Source information section start
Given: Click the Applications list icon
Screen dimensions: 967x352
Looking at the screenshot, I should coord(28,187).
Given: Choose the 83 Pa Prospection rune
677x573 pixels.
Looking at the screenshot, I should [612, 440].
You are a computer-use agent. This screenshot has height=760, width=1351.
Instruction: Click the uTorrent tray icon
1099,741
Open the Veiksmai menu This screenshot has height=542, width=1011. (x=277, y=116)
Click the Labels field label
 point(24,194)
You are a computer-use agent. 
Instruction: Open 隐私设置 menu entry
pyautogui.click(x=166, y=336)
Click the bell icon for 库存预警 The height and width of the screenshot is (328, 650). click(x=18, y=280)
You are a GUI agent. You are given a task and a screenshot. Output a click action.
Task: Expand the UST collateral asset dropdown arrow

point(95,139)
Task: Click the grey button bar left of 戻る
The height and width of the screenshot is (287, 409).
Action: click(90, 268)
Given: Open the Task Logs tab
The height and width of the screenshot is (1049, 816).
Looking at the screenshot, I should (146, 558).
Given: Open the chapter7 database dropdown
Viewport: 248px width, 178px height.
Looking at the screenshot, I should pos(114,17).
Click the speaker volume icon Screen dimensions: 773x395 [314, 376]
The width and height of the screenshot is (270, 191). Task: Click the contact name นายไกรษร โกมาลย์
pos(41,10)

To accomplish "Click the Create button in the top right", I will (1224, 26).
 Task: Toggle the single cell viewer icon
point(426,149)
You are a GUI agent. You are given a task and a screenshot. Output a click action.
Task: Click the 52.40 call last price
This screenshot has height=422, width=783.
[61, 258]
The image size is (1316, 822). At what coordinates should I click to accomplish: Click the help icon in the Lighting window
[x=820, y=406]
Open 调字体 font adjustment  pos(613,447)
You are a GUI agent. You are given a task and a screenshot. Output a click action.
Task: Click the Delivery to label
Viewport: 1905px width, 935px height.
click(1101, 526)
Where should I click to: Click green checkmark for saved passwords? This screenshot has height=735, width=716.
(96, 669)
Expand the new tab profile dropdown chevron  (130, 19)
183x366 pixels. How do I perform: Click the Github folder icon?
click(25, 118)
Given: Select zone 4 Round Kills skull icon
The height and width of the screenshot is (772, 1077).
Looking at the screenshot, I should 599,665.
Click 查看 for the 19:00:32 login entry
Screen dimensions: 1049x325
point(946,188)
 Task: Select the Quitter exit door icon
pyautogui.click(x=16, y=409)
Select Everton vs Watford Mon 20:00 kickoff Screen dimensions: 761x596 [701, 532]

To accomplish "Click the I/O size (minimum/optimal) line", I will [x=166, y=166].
Source information section end
• Task instructions
Reproduce every record above exactly.

• Answer to this task
Given: Click the Applications list icon
Screen dimensions: 967x352
Looking at the screenshot, I should coord(28,187).
Given: Choose the 83 Pa Prospection rune
677x573 pixels.
Looking at the screenshot, I should [612, 440].
You are a computer-use agent. This screenshot has height=760, width=1351.
Instruction: Click the uTorrent tray icon
1099,741
Open the Veiksmai menu This screenshot has height=542, width=1011. (x=277, y=116)
Click the Labels field label
 point(24,194)
You are a computer-use agent. 
Instruction: Open 隐私设置 menu entry
pyautogui.click(x=166, y=336)
Click the bell icon for 库存预警 The height and width of the screenshot is (328, 650). click(x=18, y=280)
You are a GUI agent. You are given a task and a screenshot. Output a click action.
Task: Expand the UST collateral asset dropdown arrow

point(95,139)
Task: Click the grey button bar left of 戻る
The height and width of the screenshot is (287, 409).
Action: click(90, 268)
Given: Open the Task Logs tab
The height and width of the screenshot is (1049, 816).
Looking at the screenshot, I should (146, 558).
Given: Open the chapter7 database dropdown
Viewport: 248px width, 178px height.
Looking at the screenshot, I should pos(114,17).
Click the speaker volume icon Screen dimensions: 773x395 [314, 376]
The width and height of the screenshot is (270, 191). Task: Click the contact name นายไกรษร โกมาลย์
pos(41,10)

To accomplish "Click the Create button in the top right", I will (1224, 26).
 Task: Toggle the single cell viewer icon
point(426,149)
You are a GUI agent. You are given a task and a screenshot. Output a click action.
Task: Click the 52.40 call last price
This screenshot has height=422, width=783.
[61, 258]
The image size is (1316, 822). At what coordinates should I click to accomplish: Click the help icon in the Lighting window
[x=820, y=406]
Open 调字体 font adjustment  pos(613,447)
You are a GUI agent. You are given a task and a screenshot. Output a click action.
Task: Click the Delivery to label
Viewport: 1905px width, 935px height.
click(1101, 526)
Where should I click to: Click green checkmark for saved passwords? This screenshot has height=735, width=716.
(96, 669)
Expand the new tab profile dropdown chevron  (130, 19)
183x366 pixels. How do I perform: Click the Github folder icon?
click(25, 118)
Given: Select zone 4 Round Kills skull icon
The height and width of the screenshot is (772, 1077).
Looking at the screenshot, I should 599,665.
Click 查看 for the 19:00:32 login entry
Screen dimensions: 1049x325
point(946,188)
 Task: Select the Quitter exit door icon
pyautogui.click(x=16, y=409)
Select Everton vs Watford Mon 20:00 kickoff Screen dimensions: 761x596 [701, 532]

To accomplish "Click the I/O size (minimum/optimal) line", I will [x=166, y=166].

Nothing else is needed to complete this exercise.